• Document text:
▼

Re: Random Forest on Spark

Sean Owen Fri, 18 Apr 2014 01:33:08 -0700

Mahout RDF is fairly old code. If you try it, try to use 1.0-SNAPSHOT,
as you will almost certainly need this patch to make it run reasonably
fast: https://issues.apache.org/jira/browse/MAHOUT-1419


I have not tried Stratosphere here.

Since we are on the subject of RDF on Hadoop, possibly on M/R, I don't
feel too bad advertising this: oryx also does
classification/regression via RDF:
https://github.com/cloudera/oryx#classification--regression-example

This is a fairly different design choice than, say, what's in the
PLANET paper. The one big negative is that trees are built only over a
sub-sample of the data. But given that big simplifying assumption, a
lot of other things work well. It's not iterative so is not
handicapped by being M/R-based. May be of interest if building /
benchmarking stuff on Hadoop.

Personally, going forward, I'm interested in something smarter (like
what I see is going into the new Spark impl) although there really are
some big design tradeoffs here, yes.


--
Sean Owen | Director, Data Science | London


On Fri, Apr 18, 2014 at 9:21 AM, Laeeq Ahmed <laeeqsp...@yahoo.com> wrote:
> Have anyone tried mahout RF or Stratosphere RF with spark. Any comments.

▲

• Data segment:
▼

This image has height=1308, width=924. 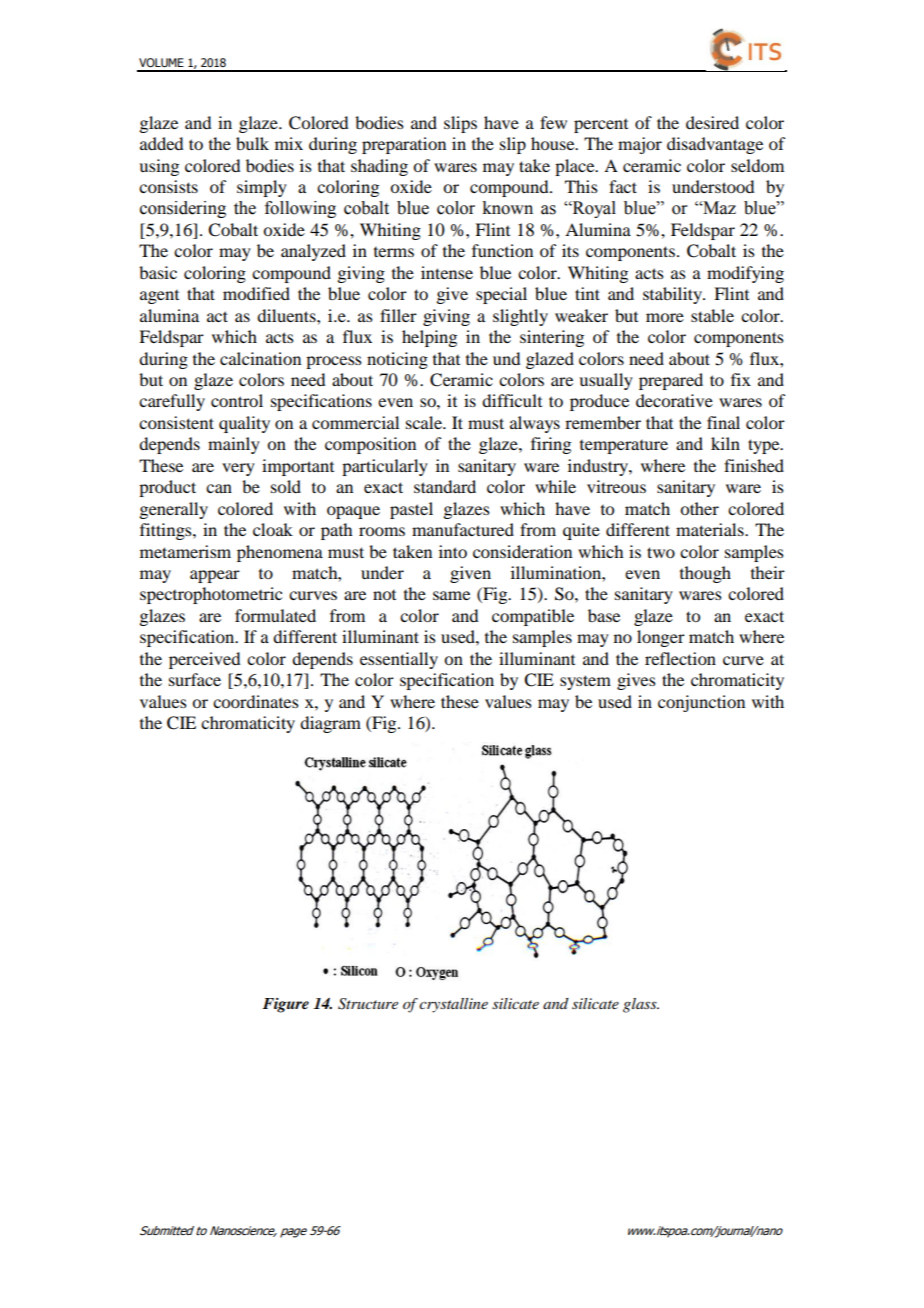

▲

• Work to complete:
A) Answer these questions about the Random Forest on Spark thread, one line each:
(i) Which Mahout version does the reply recommend trying?
(ii) What does the reply call the one big negative of the oryx design?
(iii) Besides Mahout, which system does the original question ask about?
B) Carry the Random Forest on Spark thread forward from its final line.

• Responses:
A)
(i) 1.0-SNAPSHOT
(ii) Trees are built only over a sub-sample of the data.
(iii) Stratosphere

B)
>
> Regards,
> Laeeq
> On Friday, April 18, 2014 3:11 AM, Sung Hwan Chung
> <coded...@cs.stanford.edu> wrote:
> Yes, it should be data specific and perhaps we're biased toward the data
> sets that we are playing with. To put things in perspective, we're highly
> interested in (and I believe, our customers are):
>
> 1. large (hundreds of millions of rows)
> 2. multi-class classification - nowadays, dozens of target categories are
> common and even thousands in some cases - you could imagine that this is a
> big reason for us requiring more 'complex' models
> 3. high dimensional with thousands of descriptive and sort-of-independent
> features
>
> From the theoretical perspective, I would argue that it's usually in the
> best interest to prune as little as possible. I believe that pruning
> inherently increases bias of an individual tree, which RF can't do anything
> about while decreasing variance - which is what RF is for.
>
> The default pruning criteria for R's reference implementation is min-node of
> 1 (meaning fully-grown tree) for classification, and 5 for regression. I'd
> imagine they did at least some empirical testing to justify these values at
> the time - although at a time of small datasets :).
>
> FYI, we are also considering the MLLib decision tree for our Gradient
> Boosting implementation, however, the memory requirement is still a bit too
> steep (we were getting heap exceptions at depth limit of 5 with 2GB per
> worker with approximately 1000 features). Now 2GB per worker is about what
> we expect our typical customers would tolerate and I don't think that it's
> unreasonable for shallow trees.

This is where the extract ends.